══ Material
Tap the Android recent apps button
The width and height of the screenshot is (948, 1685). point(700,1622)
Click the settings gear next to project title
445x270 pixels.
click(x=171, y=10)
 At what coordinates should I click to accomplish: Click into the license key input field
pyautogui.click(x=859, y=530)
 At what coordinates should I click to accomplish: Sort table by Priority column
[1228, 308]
════
══ Material
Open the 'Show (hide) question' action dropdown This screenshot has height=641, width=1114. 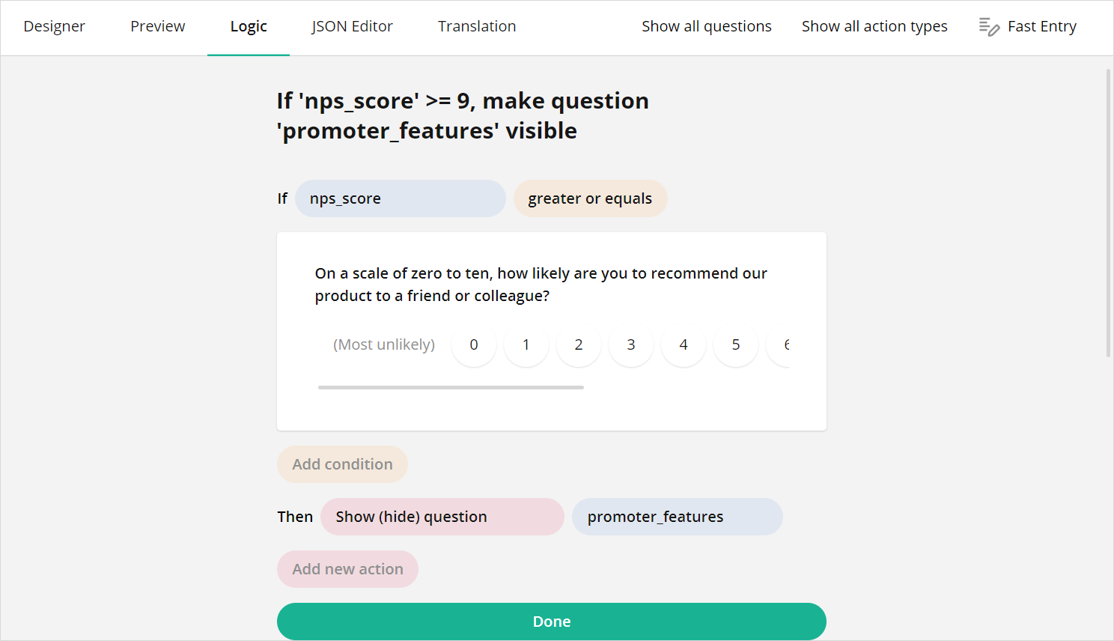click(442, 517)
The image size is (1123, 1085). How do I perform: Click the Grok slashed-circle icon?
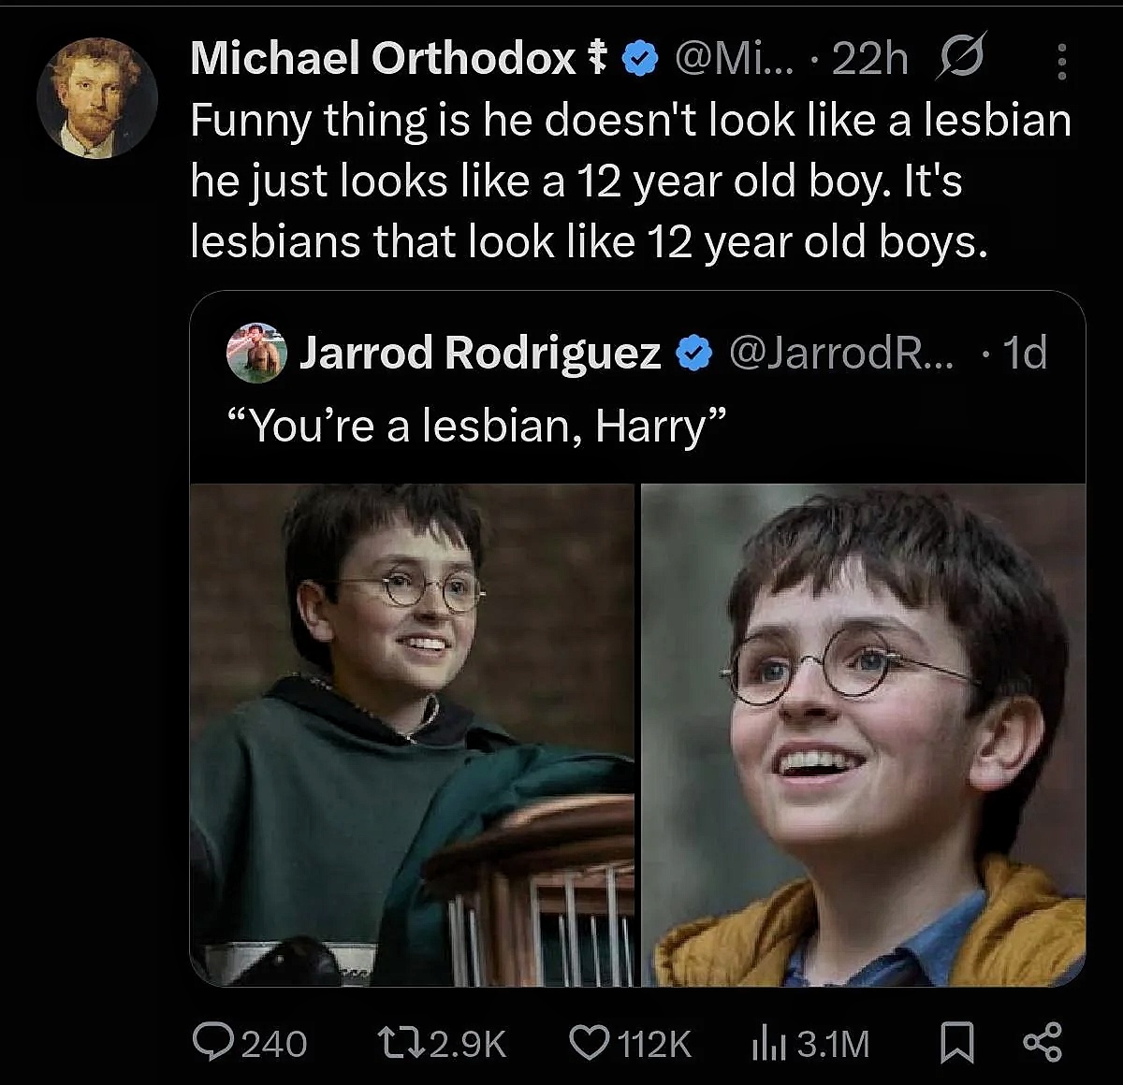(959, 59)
════
══ Material
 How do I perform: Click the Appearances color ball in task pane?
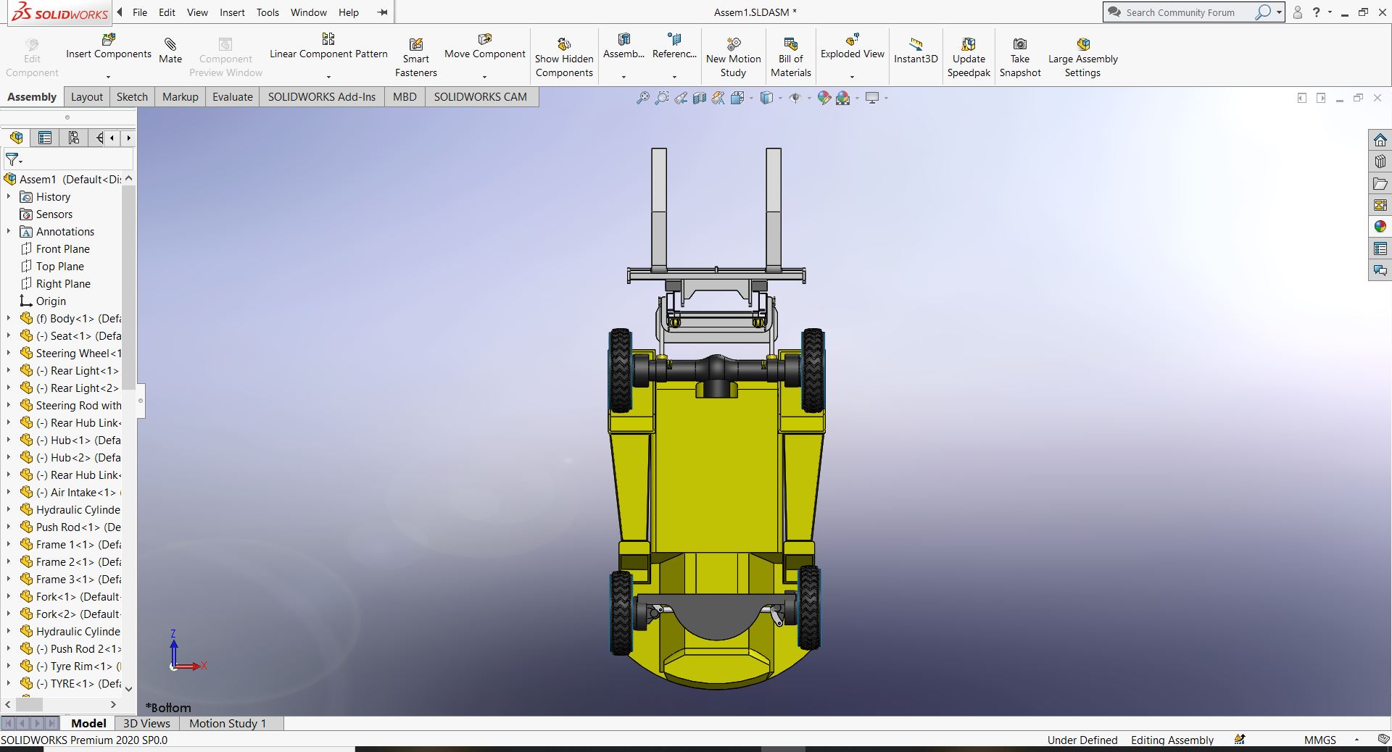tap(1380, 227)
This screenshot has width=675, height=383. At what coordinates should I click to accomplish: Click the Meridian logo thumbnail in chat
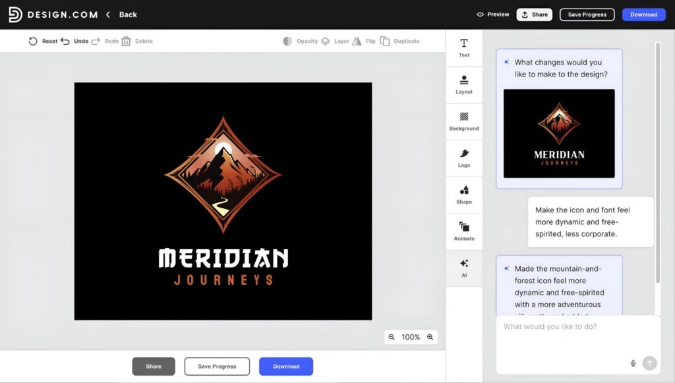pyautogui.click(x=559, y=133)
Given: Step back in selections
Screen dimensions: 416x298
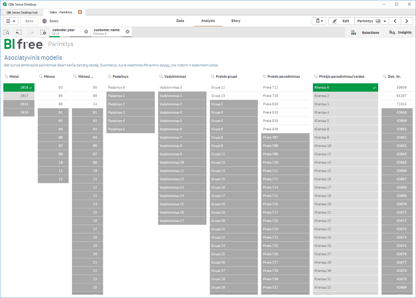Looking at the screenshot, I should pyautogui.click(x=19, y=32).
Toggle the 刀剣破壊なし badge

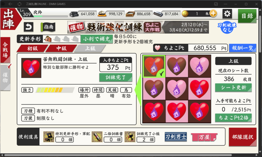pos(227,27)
════
Given instruction
Print the material starting at the line that contains "This screenshot has width=675, height=383." and ending at the line that contains "pos(227,27)", both included, word for word. Leave the pictures out of your answer.

Solution to this problem
This screenshot has width=675, height=383. At what coordinates should I click to accomplish: Click the Meridian logo thumbnail in chat
pyautogui.click(x=559, y=133)
Given: Step back in selections
Screen dimensions: 416x298
Looking at the screenshot, I should pyautogui.click(x=19, y=32).
Toggle the 刀剣破壊なし badge

pos(227,27)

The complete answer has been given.